Family Raises $6M for FDA-Approved Treatment for Rare Disorder

A family in Natchitoches, Louisiana, is on a mission to raise $6 million to secure FDA approval for a treatment targeting a rare condition known as Sanfilippo syndrome, often referred to as “childhood dementia.” The urgency stems from the diagnosis of their daughter, three-year-old Lydia Rachal, who was identified with this condition after her mother, Morgan Rachal, recognized similarities with another child on TikTok.

Initially, Morgan Rachal, 30, believed her daughter was healthy, facing only minor issues such as ear infections and sleep disturbances. “When she was born in October 2022, the doctor said she was the perfect baby,” Morgan recalled, reflecting on their early days as a family. However, concerns began to mount when Lydia exhibited symptoms that did not align with typical childhood ailments.

While scrolling through TikTok, Lydia’s grandmother, Cindy Weaver, 54, came across a video of a girl who bore an uncanny resemblance to Lydia, including the same thick eyebrows—a characteristic associated with Sanfilippo syndrome. This prompted Morgan to consult their pediatrician, who agreed that Lydia’s appearance warranted further investigation.

After undergoing blood and urine tests, Lydia received a diagnosis of Sanfilippo syndrome B. This neurodegenerative disorder leads to a gradual loss of skills, earning it the nickname “childhood Alzheimer’s.” The diagnosis came with a stark prognosis; doctors informed the family that there is currently no cure and advised them to focus on creating memories with Lydia.

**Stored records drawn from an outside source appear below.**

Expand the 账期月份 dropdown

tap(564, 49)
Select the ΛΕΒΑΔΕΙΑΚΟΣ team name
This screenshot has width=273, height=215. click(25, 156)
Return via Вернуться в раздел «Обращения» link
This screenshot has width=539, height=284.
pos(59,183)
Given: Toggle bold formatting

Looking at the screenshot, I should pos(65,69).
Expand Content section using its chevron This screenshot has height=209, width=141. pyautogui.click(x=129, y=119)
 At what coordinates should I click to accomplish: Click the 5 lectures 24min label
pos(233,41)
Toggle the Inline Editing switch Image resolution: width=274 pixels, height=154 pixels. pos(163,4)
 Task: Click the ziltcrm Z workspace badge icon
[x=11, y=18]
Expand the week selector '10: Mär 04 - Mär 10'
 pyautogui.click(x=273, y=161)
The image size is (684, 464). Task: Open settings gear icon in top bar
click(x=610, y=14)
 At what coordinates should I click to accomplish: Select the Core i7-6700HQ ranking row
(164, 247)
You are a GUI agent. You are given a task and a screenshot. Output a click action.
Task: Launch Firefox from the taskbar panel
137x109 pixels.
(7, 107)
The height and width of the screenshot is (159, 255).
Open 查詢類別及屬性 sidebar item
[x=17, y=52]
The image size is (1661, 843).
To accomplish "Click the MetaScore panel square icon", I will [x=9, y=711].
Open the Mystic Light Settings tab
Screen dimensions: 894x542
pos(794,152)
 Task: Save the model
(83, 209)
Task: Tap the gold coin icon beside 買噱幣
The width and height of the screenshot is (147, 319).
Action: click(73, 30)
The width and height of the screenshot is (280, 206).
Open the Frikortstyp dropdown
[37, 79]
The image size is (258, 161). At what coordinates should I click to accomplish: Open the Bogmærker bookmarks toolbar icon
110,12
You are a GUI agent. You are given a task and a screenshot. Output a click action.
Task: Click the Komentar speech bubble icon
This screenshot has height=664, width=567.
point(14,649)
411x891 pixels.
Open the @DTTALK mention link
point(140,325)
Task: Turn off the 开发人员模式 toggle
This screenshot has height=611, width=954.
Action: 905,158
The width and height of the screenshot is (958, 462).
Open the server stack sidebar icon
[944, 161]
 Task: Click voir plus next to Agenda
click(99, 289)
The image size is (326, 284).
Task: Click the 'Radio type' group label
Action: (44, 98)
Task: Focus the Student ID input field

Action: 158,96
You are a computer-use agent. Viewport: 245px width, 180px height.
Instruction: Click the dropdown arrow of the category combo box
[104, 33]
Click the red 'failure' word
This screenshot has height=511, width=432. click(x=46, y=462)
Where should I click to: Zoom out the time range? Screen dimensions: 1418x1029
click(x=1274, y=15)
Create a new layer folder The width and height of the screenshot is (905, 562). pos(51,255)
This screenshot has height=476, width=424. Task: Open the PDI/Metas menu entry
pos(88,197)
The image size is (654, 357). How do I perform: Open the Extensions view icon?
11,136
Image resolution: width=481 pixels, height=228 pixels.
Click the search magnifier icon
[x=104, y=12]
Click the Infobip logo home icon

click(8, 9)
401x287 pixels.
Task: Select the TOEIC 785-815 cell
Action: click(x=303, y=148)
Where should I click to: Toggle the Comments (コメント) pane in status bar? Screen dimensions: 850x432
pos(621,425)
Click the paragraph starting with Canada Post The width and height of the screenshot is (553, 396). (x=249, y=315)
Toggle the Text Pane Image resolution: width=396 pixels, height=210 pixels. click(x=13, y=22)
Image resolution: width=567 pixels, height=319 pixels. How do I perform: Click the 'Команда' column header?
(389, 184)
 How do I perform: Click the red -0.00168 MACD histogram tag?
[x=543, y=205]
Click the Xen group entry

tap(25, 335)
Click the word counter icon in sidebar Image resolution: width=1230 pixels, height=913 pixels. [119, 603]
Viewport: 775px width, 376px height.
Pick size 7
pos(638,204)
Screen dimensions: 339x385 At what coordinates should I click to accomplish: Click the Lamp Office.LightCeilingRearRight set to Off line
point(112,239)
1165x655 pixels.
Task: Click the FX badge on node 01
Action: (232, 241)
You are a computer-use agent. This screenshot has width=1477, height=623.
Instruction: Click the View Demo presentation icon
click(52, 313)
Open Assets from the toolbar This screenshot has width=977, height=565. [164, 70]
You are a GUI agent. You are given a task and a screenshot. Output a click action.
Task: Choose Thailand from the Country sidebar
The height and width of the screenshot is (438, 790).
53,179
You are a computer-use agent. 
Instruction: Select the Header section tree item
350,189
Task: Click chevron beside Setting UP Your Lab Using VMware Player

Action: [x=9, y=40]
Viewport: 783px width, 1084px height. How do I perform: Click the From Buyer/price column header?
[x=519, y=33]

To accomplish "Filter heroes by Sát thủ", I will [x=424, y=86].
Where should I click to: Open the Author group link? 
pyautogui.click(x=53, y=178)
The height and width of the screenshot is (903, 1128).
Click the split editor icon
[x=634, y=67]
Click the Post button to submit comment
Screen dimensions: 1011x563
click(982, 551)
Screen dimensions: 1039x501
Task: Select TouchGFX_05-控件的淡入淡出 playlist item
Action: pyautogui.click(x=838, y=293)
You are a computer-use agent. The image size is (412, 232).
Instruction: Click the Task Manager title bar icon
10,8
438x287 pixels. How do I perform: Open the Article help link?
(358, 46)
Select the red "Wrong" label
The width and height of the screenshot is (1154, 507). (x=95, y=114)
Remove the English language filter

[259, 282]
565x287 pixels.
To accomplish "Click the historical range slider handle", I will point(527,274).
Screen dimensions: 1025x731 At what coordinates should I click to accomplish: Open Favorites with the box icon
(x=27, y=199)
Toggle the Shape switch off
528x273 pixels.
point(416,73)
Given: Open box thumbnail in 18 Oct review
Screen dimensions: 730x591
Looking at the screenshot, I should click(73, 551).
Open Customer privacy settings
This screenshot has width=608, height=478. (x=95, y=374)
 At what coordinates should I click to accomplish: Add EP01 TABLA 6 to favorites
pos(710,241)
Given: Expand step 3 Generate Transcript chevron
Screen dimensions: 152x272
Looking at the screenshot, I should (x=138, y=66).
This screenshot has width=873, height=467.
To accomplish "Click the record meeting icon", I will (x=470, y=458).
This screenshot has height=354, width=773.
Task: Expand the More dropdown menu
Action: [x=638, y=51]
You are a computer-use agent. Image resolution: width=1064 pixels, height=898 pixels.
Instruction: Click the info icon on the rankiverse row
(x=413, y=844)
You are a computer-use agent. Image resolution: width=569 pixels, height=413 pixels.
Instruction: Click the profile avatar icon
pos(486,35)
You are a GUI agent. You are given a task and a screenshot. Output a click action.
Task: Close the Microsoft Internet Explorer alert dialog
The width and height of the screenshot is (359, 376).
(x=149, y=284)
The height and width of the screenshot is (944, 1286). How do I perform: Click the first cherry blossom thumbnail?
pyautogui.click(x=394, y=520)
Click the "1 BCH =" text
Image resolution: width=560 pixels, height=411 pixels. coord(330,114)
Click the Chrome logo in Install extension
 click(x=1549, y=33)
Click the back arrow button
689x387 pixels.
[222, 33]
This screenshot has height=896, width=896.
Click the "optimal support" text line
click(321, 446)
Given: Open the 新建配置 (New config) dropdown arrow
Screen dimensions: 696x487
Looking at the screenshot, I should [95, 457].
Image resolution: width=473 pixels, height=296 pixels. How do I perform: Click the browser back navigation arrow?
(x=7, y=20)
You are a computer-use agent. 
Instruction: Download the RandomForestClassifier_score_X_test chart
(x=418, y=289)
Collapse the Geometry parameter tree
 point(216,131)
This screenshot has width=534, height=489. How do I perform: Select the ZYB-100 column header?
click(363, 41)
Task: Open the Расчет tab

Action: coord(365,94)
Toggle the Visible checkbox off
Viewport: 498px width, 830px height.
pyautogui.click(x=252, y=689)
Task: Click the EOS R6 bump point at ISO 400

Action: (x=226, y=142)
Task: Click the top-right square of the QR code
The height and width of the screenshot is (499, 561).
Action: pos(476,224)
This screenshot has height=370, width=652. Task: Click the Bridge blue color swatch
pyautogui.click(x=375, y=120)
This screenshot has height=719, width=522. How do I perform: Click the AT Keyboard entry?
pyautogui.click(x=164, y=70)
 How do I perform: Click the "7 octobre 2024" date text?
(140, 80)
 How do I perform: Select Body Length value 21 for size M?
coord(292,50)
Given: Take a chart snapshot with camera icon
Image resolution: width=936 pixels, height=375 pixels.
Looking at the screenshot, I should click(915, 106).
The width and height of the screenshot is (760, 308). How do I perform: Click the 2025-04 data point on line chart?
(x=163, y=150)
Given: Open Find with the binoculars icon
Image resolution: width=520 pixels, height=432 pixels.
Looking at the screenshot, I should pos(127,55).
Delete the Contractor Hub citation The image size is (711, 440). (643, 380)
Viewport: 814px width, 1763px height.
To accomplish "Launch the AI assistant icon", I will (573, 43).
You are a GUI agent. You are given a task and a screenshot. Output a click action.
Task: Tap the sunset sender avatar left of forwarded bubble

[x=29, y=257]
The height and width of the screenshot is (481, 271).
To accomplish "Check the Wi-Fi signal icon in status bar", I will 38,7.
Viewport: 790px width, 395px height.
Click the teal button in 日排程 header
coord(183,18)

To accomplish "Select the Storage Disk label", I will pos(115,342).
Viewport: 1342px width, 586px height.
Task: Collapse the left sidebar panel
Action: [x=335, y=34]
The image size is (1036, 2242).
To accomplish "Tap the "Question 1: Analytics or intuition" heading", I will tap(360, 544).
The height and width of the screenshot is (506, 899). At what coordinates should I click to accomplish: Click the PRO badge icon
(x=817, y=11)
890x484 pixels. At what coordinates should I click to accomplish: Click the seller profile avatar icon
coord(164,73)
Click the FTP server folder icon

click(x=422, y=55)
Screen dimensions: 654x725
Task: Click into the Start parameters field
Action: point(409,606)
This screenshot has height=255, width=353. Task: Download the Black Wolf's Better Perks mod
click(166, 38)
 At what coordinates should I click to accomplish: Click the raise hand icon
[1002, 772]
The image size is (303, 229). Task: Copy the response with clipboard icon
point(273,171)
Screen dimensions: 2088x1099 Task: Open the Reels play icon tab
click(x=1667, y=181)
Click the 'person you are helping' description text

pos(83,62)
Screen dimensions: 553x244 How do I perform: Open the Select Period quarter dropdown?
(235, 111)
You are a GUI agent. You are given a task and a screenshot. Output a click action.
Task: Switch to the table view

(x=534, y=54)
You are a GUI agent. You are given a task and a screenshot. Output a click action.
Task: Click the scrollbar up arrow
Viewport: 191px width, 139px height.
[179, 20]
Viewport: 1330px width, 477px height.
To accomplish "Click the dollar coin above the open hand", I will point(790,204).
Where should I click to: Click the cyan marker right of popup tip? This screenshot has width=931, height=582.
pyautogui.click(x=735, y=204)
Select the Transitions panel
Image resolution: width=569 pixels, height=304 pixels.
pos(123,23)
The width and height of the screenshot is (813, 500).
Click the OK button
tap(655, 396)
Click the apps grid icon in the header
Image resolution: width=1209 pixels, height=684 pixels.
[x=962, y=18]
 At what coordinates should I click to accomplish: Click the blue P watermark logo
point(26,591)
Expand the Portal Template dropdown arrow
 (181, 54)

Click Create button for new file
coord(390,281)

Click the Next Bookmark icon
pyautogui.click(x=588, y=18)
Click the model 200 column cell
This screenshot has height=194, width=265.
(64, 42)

Morgan expressed the devastating impact of the news: “I felt like the life got sucked out of me. I felt like I couldn’t breathe.” The family learned that children with Sanfilippo syndrome often face severe developmental challenges and typically do not live past their twenties. As Morgan put it, “Her joy right now will be taken away if she doesn’t get into treatment.”

Refusing to accept defeat, Morgan, along with 14 other families affected by Sanfilippo syndrome, has identified an enzyme replacement therapy currently awaiting FDA approval. This treatment aims to provide the missing enzymes crucial for children with the disorder. According to the Cure Sanfilippo Foundation, while the therapy is still in clinical trials, it shows promise as a viable treatment option.

The families have already raised $1.6 million towards their $6 million goal, aiming to secure the necessary funds by spring 2026. Morgan emphasized the urgency, stating, “We need $3.8 million by December 1, 2025, and the rest by 2026.” Their hope is that by 2027, the treatment will be available for Lydia and other affected children.

“We are very hopeful that the treatment will be approved by the FDA,” Morgan stated. “This is our last chance to save Lydia. Currently, she doesn’t have any brain damage; she is your typical little toddler. My goal is to get her the treatment before the brain damage begins.”

The family’s journey underscores the power of community and shared experiences in the face of adversity. Morgan expressed gratitude for the support they have received, noting, “I am so grateful for everyone who is helping.” They have set up a GoFundMe page titled “Donate to Save Lydia” to facilitate donations and raise awareness about the condition.

As the Rachal family continues their efforts, they remain hopeful that their fight will lead to a breakthrough for Lydia and others battling this rare disorder.